The physics lab of Ferris Professor Michael Naughton. (Photo by Gary Wayne Gilbert)

Boston College has received another affirmation of its growing strength among the nation’s best research universities with the announcement that it has been elevated to an 'R1' institution—a designation assigned by the Carnegie Classification of Institutions of Higher Education to doctoral universities with the highest levels of research activity.

Boston College is now one of only 115 universities in the “highest research activity” classification, and was one of only 15 universities to move into the top echelon this year.  

Derived from empirical data, the 2015 edition of the Carnegie report is the most comprehensive review of research prowess at more than 4,660 colleges and universities in the United States.

"This latest recognition of Boston College's place among the nation's leading research universities affirms the wisdom of the investments we've made over many years to strengthen our research enterprise and our graduate and professional programs,” said Provost and Dean of Faculties David Quigley. “We remain committed to research that seeks to make a difference across disciplines and around the globe."

“I believe the R1 designation reflects, in part, the investment that the University has made across the board to support faculty research/scholarship, as well as the caliber of many of our doctoral programs, the impact of research being carried out at BC, and the investments in infrastructure to support research,” said Tom Chiles, the DeLuca chair in biology and vice provost for research and academic planning.   

“However, if I were to point to one critical investment, it would have to be in our faculty, and not just in their productivity of scholarship, but in the quality of their innovative and high-impact research.  One needs only to look, for example, at the natural sciences and math, where our faculty are routinely being awarded prestigious fellowships and federal grants from the NIH and NSF.”  

Of the 108 institutions given the highest-level research designation in the previous Carnegie report issued in 2010, 100 remained in the R1 category in the 2015 edition, while 15 institutions moved from level 2 to level 1, and eight moved from level 1 to level 2. Joining Boston College in its rise this cycle were Northeastern, Clemson and Syracuse universities.  

 “If you’re in the group of 115, you’re clearly a significant player on the national research stage,” said West Virginia University President E. Gordon Gee, whose school rose in the classification this year.  “It helps recruit faculty.

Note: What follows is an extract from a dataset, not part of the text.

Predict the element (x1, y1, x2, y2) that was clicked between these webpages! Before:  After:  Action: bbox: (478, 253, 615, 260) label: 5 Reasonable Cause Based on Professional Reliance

It helps retain faculty. It helps us to increase the quality of the student body.”

The Carnegie Commission on Higher Education developed the Carnegie Classification of colleges and universities in 1970 to support its program of research and policy analysis. First published in 1973, it subsequently has been updated in 1976, 1987, 1994, 2000, 2005 and 2010.

In 2014, the Carnegie Foundation for the Advancement of Teaching transferred responsibility for the project to IU Bloomington's Center for Postsecondary Research in the IU School of Education, which oversaw this classification.